Branded as a ‘Revelation’ 12” f/5, the instrument is fitted with GSO mirrors, which, as I have shown in previous blogs, has now established itself as a manufacturer of high quality optics at very reasonable prices. A few years back, I had actually tested one of these units but, unfortunately, found the mirror to be astigmatic; a real show stopper for me as I like to push my instruments on high resolution targets.
The instrument came with all the usual accessories; a 9mm Plossl (1.25” fitting), a 30mm wideangle ocular (2” format), an extension tube and a ‘straight through’ 8 x 50mm achromatic finder ‘scope. And while the original instrument came with a built in fan, the owner apologised that he had taken it off whilst installing a set of stronger springs to support the primary mirror and had forgotten to reinstall it. He was relieved to see that I wasn’t in the least bit bothered about it and reminded him that many of the great observers of yesteryear never used fans on their reflectors and that this didn’t seem to hinder their fine work in any significant way. He gave me a wide smile. I handed over the cash and treated the couple to high tea, where we discussed, among other things, the many virtues of the Newtonian telescope. Suitably refreshed, my wife and I bid them farewell and they began their long car journey south of the border.

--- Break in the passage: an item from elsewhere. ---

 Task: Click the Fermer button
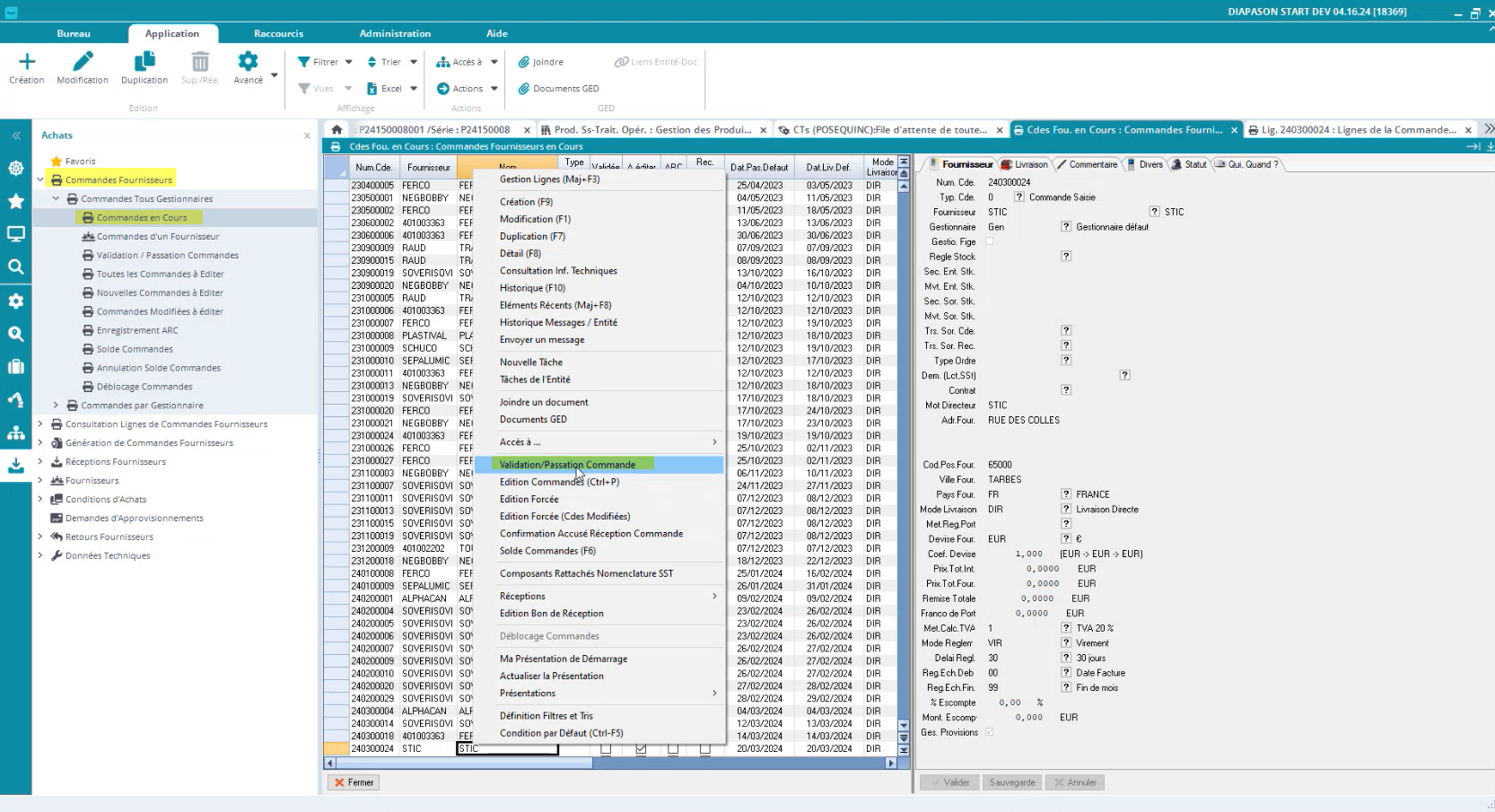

No sooner as they hit the road, I visually inspected the primary mirror and found that it had accumulated quite a bit of dust, which imparted a milky appearance to its surface. There was no evidence of coating deterioration on the primary mirror, but it would require a good cleaning, so I removed it from the tube, gave it a ‘finger tip’ cleaning, described previously in this short blog, using a few drops of washing up liquid added to a bowl of lukewarm water, before hosing it down with my garden hose, whereafter it was dried out indoors and reinstalled in the tube.

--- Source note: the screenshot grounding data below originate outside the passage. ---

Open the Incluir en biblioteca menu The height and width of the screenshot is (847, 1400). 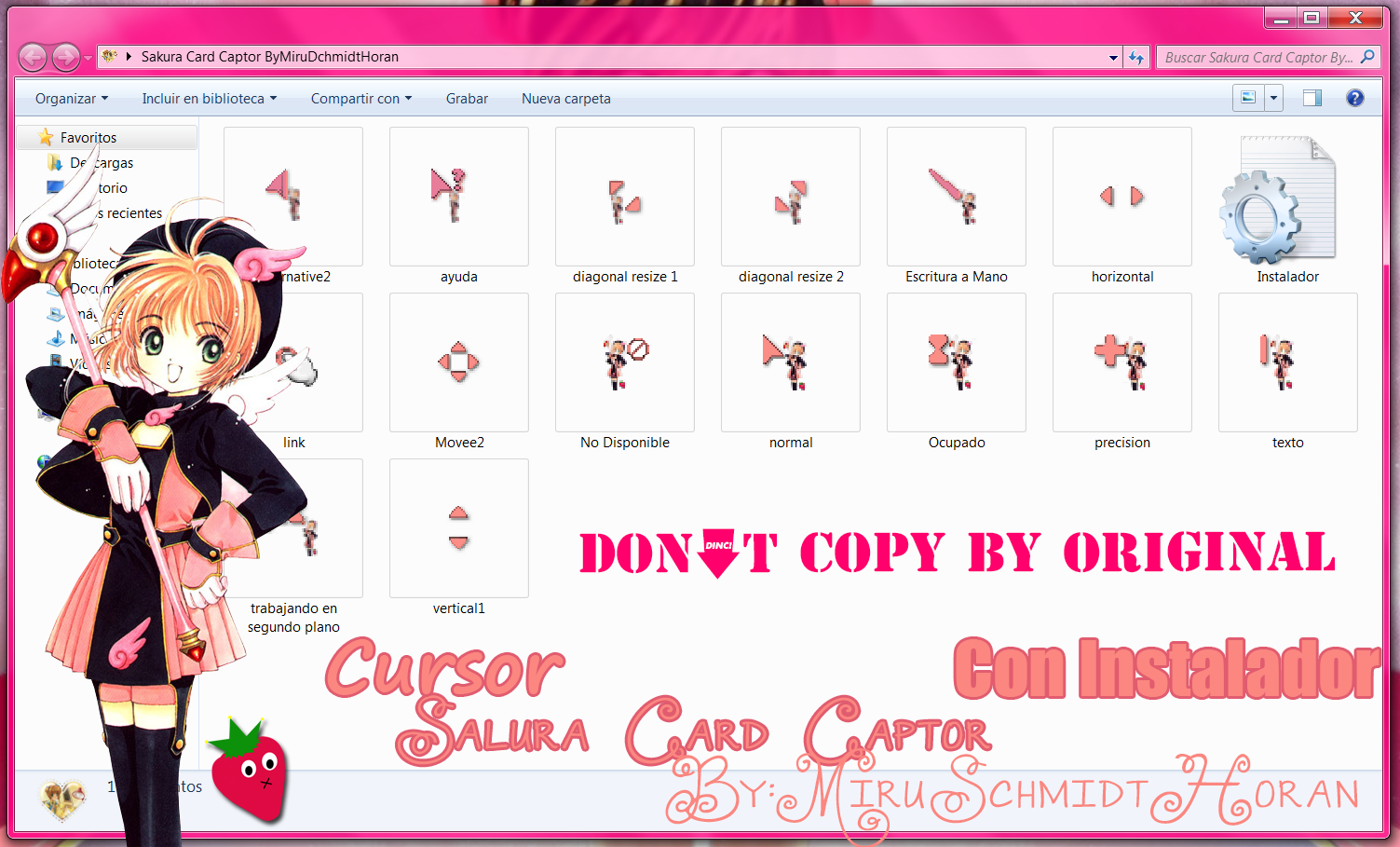209,98
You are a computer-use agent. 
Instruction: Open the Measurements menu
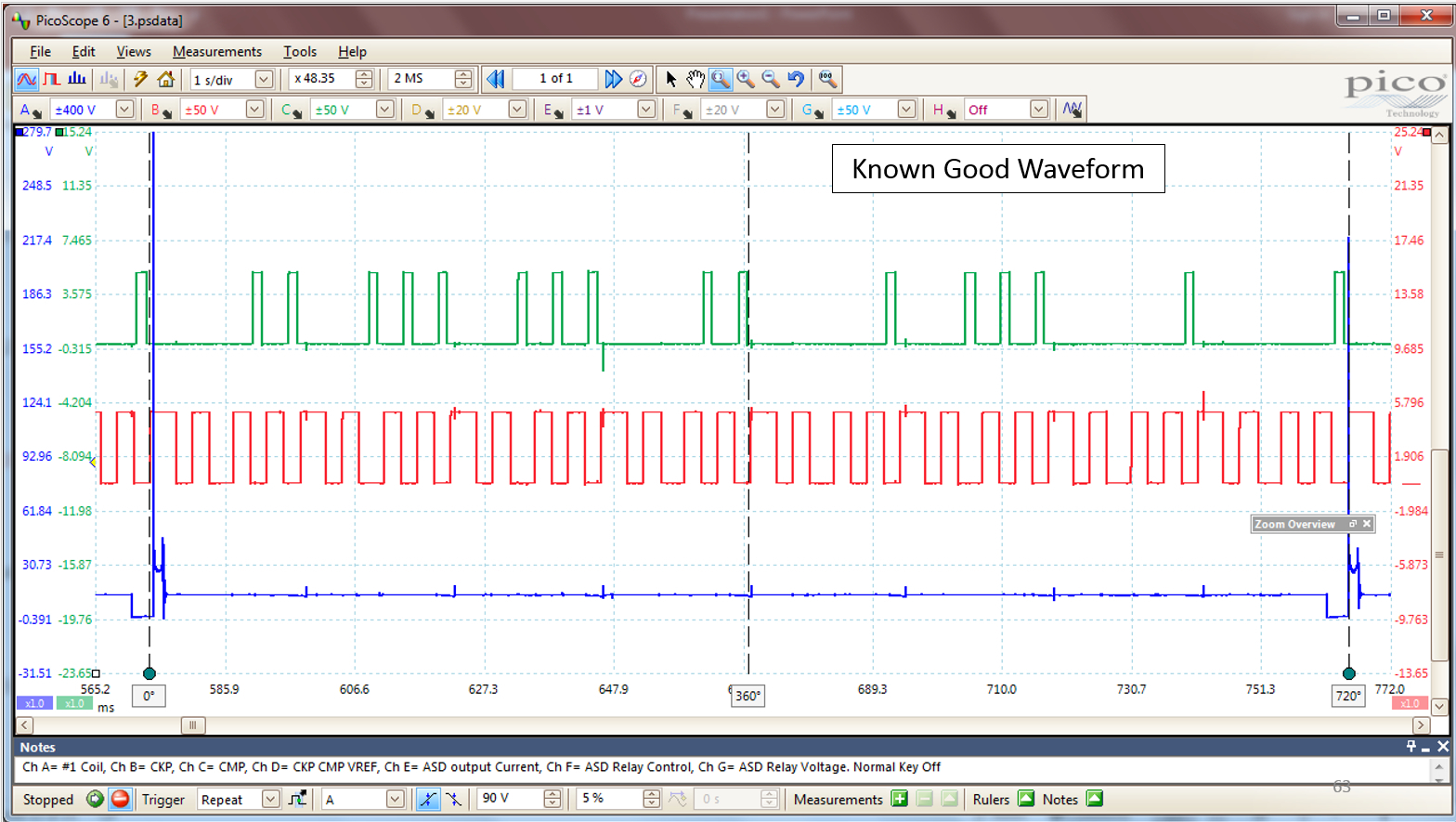click(x=217, y=52)
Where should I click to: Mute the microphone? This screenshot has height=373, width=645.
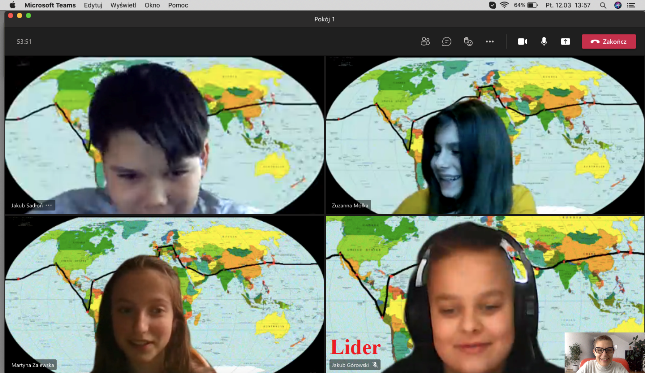tap(544, 42)
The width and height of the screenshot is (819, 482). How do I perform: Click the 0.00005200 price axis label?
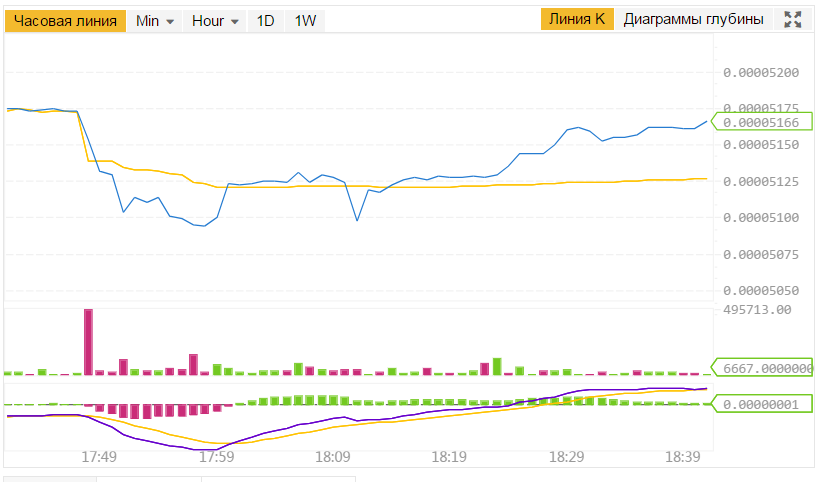click(759, 73)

The mirror was centre spotted (which came as a relief) and I noted its thickness to be about an inch Thus, it is acceptably thin and should cool off in a reasonable amount of time.

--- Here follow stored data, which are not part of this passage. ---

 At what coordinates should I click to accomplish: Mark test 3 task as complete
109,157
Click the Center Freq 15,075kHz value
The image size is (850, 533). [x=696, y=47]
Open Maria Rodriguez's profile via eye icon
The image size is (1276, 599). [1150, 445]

The telescope came with a very smooth dual speed (10:1) Crayford style focuser, a feature I was to learn to greatly appreciate, as the reader will discover shortly.
Collimation was very easy to perform using the oversized knobs on the rear of the primary cell, as well as using a small Philips screwdriver to make the appropriate adjustments to the secondary.
An inexpensive SkyWatcher laser collimator whipped the optics into line in a matter of seconds. Later I removed the secondary mirror for inspection and noted no coating issues with it either. I measured its minor axis to be approximately 70mm so a very respectable linear obstruction of the order of 23 per cent. Not bad at all!
Movements on the lazy suzan mount were smooth and easy to execute, both in azimuth and altitude; certainly adequate to the intended purposes I wishes to use the telescope for.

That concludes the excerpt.